Kees Boertien was minister van Ontwikkelingssamenwerking in de kabinetten Biesheuvel I en II. Onder Boertien werd de begrotingsnorm van 1 % die door Udink was bevochten, losgelaten. Er werden alleen begrotingsbedragen afgesproken die niet gekoppeld waren aan het nationale inkomen, waardoor in de tijden van hoge inflatie de bedragen niet meegroeiden en de reële waarde van de hulp dus afnam. Opvallend is dat dit stilzwijgend gebeurde en nooit in de Tweede Kamer is behandeld. Boertien deed met zijn aantreden een poging om greep te krijgen op de verschillende geledingen van het beleid. Hij probeerde de beleidsverantwoordelijkheid van UNCTAD-zaken over te hevelen naar Ontwikkelingssamenwerking maar hierdoor kwam hij in conflict met Economische Zaken. Tijdens de derde conferentie van deze organisatie in Santiago (Chili), die in deze periode werd gehouden, speelde hij echter een weinig opvallende rol. Dit, hoewel het Nederlandse publiek in die dagen zeer betrokken was bij wat er in de UNCTAD gaande was. Verder kondigde hij een reorganisatie aan van de interdepartementale Coördinatie Commissie inzake Hulpverlening aan Minder Ontwikkelde Landen om het beraad op centraal niveau te intensiveren en de integratie van financiële en technische hulp te bevorderen.

Een belangrijke stap van Boertien was om het medefinancieringsprogramma geheel binnen de overheidssfeer te brengen en de criteria aan te scherpen.

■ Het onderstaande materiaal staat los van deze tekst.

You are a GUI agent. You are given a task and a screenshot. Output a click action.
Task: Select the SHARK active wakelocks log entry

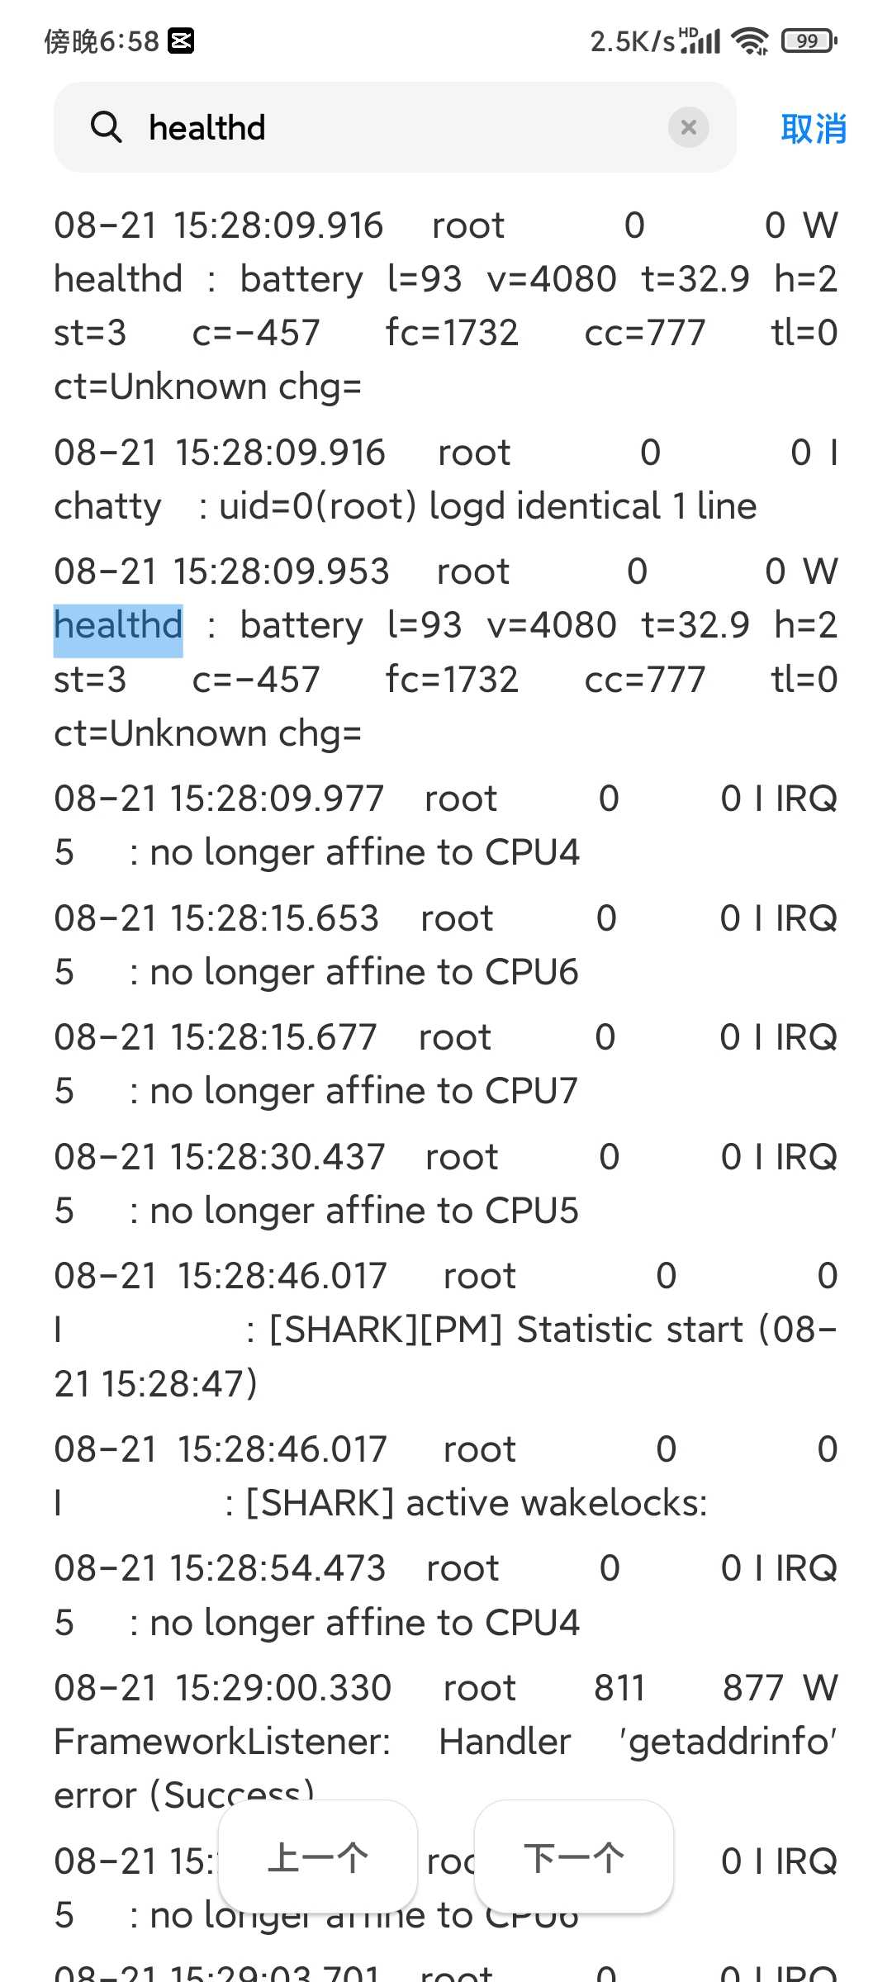point(446,1476)
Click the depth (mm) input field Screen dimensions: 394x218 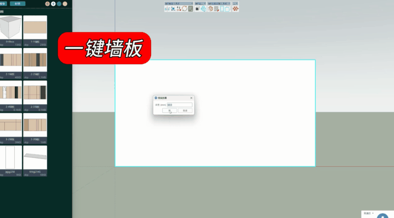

De particuliere organisaties kwamen na samenkomst in 1972 met voorstellen voor de verfijning van de bestaande afspraken die door Boertien werden overgenomen. Wel werden de goedkeuring van medefinancieringsprojecten door Buitenlandse Zaken afhankelijk van een akkoordverklaring door de overheid van het ontvangende land.

De grootste uitdaging van zijn ministerschap was de uitholling van zijn budget door de hoge inflatie. In juli 1972 streed Boertien tegen een poging om te snijden in het budget. Hij vond dat een begrotingsprobleem geen obstakel mocht zijn voor hulp en verder had het ministerie berekend dat de helft van de gelden terugstroomde naar Nederland door opdrachten voor het Nederlandse bedrijfsleven. Wel was hij voor een afname aan geld voor Suriname en de Antillen, geïnspireerd door de opvatting van de Koninkrijkscommissie (1972) dat de banden met de West losser moesten.

Udink had eerder de NCO opgericht. De spanningen rondom de NCO liepen echter zodanig op, dat Boertien aankondigde dat het mandaat van deze Commissie per ultimo 1973 zou worden beëindigd. Dit werd echter door de komst van het kabinet-Den Uyl gecorrigeerd.